La seconde étude ESCAPAD, réalisée en 2008, montre une diminution globale de la consommation de substances psycho-actives chez les jeunes de 17 ans depuis l'étude de 2005. Elle révèle cependant également une hausse modérée des épisodes de consommation ponctuelle sévère d'alcool : la répétition d'au moins trois épisodes dans le mois progresse de 8 %, passant de 2,2 % à 2,4 %. Dès lors, la conclusion de l'enquête est la suivante : « Cet exercice d'ESCAPAD confirme certaines tendances (...) : reculs importants de la diffusion et des usages du tabac et du cannabis, stabilité voire diminution des ivresses alcooliques. ESCAPAD objective également une diminution des usages réguliers d'alcool. Elle laisse néanmoins apparaître une modeste augmentation des fréquences de consommation d'au moins cinq verres en une occasion. » Les boissons les plus consommées étaient, au moment de la publication du rapport de l'académie de médecine, la bière, les alcools forts et les « prémix » (mélanges sodas-alcools forts), le vin n'arrivant qu'en sixième position. Par ailleurs, on pouvait constater une importante « polyconsommation », associant à l'alcool, pour 35% des personnes interrogées, du cannabis, et pour 10% des médicaments.

Des comportements préoccupants mais stables ou en légère augmentation sur cinq ans : telles sont donc les données fournies par les enquêtes ESCAPAD.

Il convient toutefois de souligner que ces données concernent des jeunes mineurs et non les étudiants, en général majeurs, qui font l'objet de la proposition de loi ; si, selon l'ANPAA , ces données constituent une bonne indication des comportements adoptés par ces mêmes jeunes une fois dans l'enseignement supérieur, elles ne peuvent se substituer à une étude plus directe de ceux-ci.

Dans ce contexte, les données fournies par une étude récente du CREDOC , réalisée en 2010 à la demande des associations Prévention Routière (APR) et Assureurs Prévention (AP) auprès de 267 associations étudiantes, et intitulée « L'organisation des soirées étudiantes et la prévention des risques routiers. Le comportement des organisateurs de soirées étudiantes », s'avèrent précieuses.

Les conclusions de cette étude, centrée sur les actions de prévention menées par les étudiants, sont nuancées. Si le CREDOC ne nie pas que la consommation d'alcool est parfois très importante lors de ces événements 2 ( * ) , il souligne certaines exagérations : « Il y a quelque temps déjà, les soirées étudiantes défrayaient la chronique. Une vague d'indignation médiatique puis politique pointait du doigt les pratiques de quelques grandes écoles : soirées décrites comme d'immenses beuveries, où l'alcool gratuit coulait à flot. Ces soirées existent encore, malgré la loi de 2006 interdisant les open bars, mais elles sont marginales. Ce que nous disent les organisateurs de soirées étudiantes dans cette enquête s'écarte sensiblement de la caricature. Certes leurs pratiques mériteraient une meilleure régulation, mais à l'heure où se développent, loin du spectre des alcooliers d'ailleurs, de nouvelles formes difficilement contrôlables d'incitations à la consommation d'alcool (apéros géants, groupes facebook, challenges sur youtube), les associations étudiantes constitueraient plutôt un rempart contre la déresponsabilisation totale ».

• [Activité] Dans le texte sur l'alcool chez les jeunes, recopiez la partie qui commence par les mots contenant "Il convient toutefois" et se termine par "directe de ceux-ci.", en remplaçant "l'enseignement supérieur" par "l'université".

• [Partie données]
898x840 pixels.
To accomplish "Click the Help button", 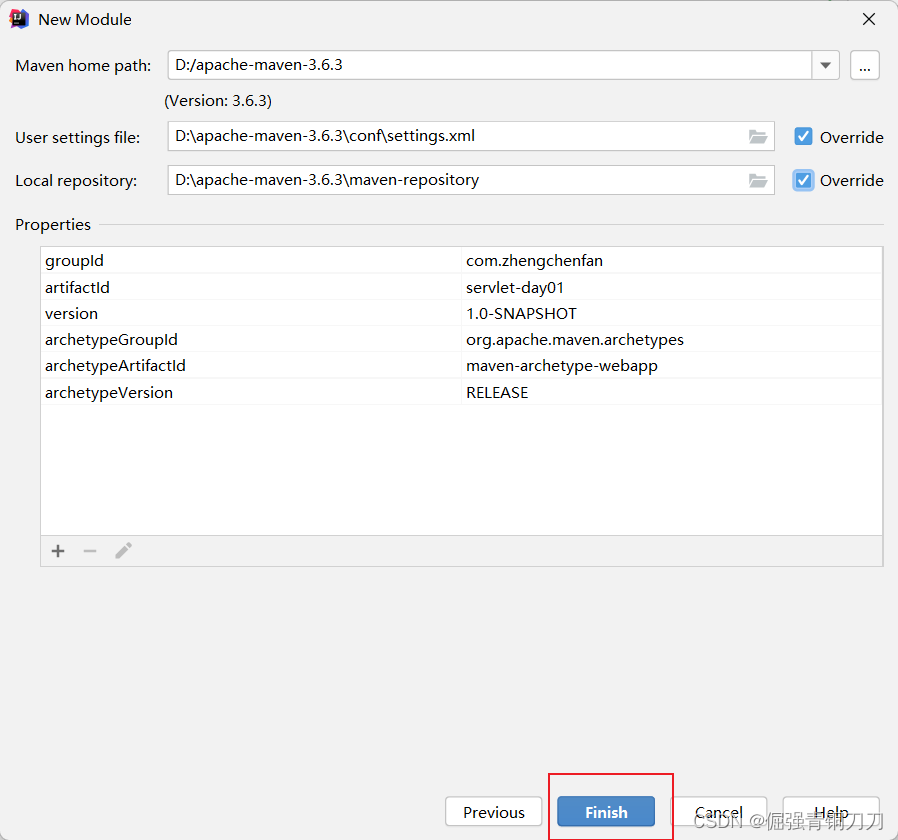I will [x=831, y=812].
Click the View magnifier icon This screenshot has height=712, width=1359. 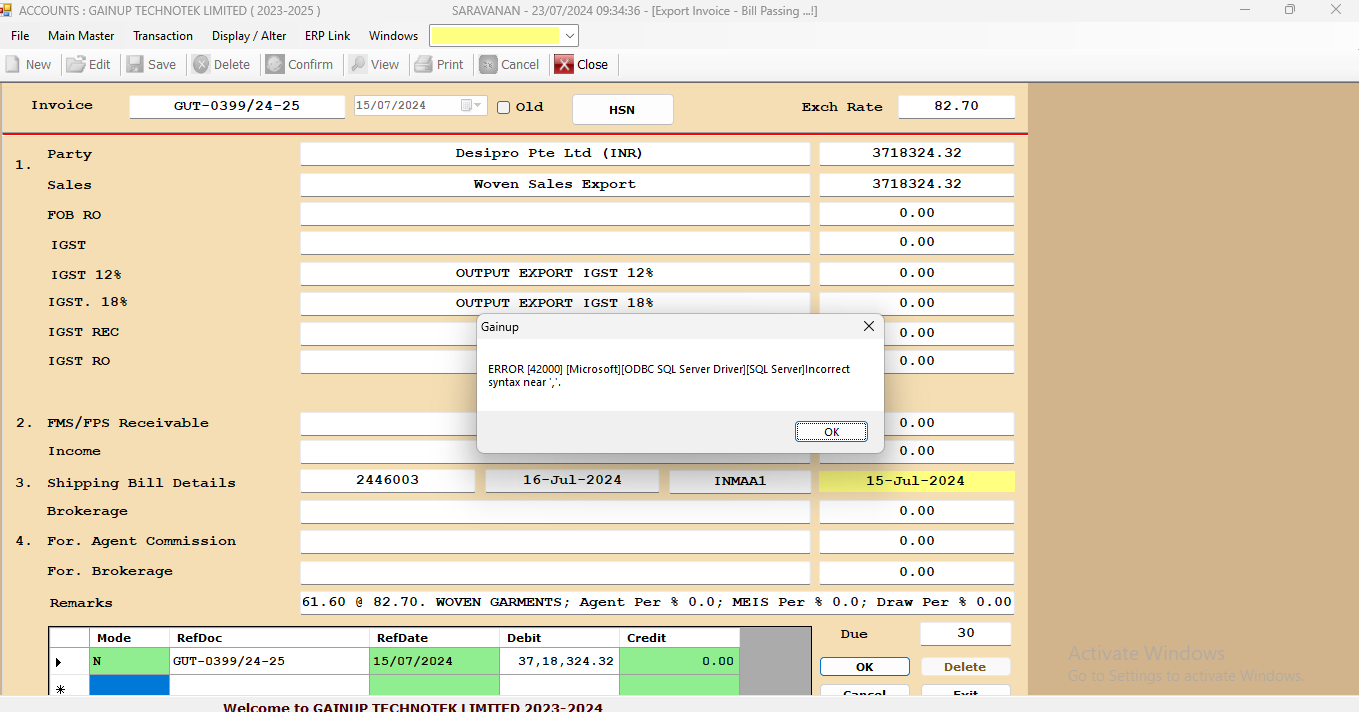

• [Résultat]
Il convient toutefois de souligner que ces données concernent des jeunes mineurs et non les étudiants, en général majeurs, qui font l'objet de la proposition de loi ; si, selon l'ANPAA , ces données constituent une bonne indication des comportements adoptés par ces mêmes jeunes une fois dans l'université, elles ne peuvent se substituer à une étude plus directe de ceux-ci.